Take each line of the material that includes "toolbar" and copy it.

**Source information:**
★ ★ ★ ★
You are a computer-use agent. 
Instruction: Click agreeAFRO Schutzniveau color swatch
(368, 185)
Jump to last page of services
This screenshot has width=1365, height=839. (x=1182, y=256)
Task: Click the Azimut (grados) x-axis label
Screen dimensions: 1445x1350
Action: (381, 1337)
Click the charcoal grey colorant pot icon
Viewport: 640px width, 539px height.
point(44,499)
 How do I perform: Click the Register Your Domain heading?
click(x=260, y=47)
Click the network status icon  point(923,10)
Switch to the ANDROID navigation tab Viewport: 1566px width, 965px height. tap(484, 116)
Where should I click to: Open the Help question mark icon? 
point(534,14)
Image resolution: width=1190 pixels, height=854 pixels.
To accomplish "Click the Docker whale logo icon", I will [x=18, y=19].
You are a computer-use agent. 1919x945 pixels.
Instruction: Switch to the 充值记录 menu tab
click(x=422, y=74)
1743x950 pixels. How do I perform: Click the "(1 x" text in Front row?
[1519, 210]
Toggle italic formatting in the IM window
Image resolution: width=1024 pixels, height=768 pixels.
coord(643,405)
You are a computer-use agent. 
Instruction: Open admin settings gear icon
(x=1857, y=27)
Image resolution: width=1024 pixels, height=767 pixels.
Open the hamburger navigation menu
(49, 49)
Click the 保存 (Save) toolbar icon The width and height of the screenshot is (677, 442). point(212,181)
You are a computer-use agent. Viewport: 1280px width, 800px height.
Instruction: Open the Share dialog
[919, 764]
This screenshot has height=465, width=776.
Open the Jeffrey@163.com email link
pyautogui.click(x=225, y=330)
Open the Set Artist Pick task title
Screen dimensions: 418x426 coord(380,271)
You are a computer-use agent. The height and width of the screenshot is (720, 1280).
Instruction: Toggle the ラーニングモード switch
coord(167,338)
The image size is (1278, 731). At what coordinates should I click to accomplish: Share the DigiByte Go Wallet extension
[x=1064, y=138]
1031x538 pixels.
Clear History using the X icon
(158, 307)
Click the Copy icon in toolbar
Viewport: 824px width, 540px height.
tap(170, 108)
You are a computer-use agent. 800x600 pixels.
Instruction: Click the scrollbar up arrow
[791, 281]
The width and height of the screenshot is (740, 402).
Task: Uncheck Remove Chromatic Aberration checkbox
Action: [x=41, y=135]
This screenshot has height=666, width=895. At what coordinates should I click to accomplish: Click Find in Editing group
★ ★ ★ ★
**Reply to the task:**
Click the 保存 (Save) toolbar icon The width and height of the screenshot is (677, 442). point(212,181)
Click the Copy icon in toolbar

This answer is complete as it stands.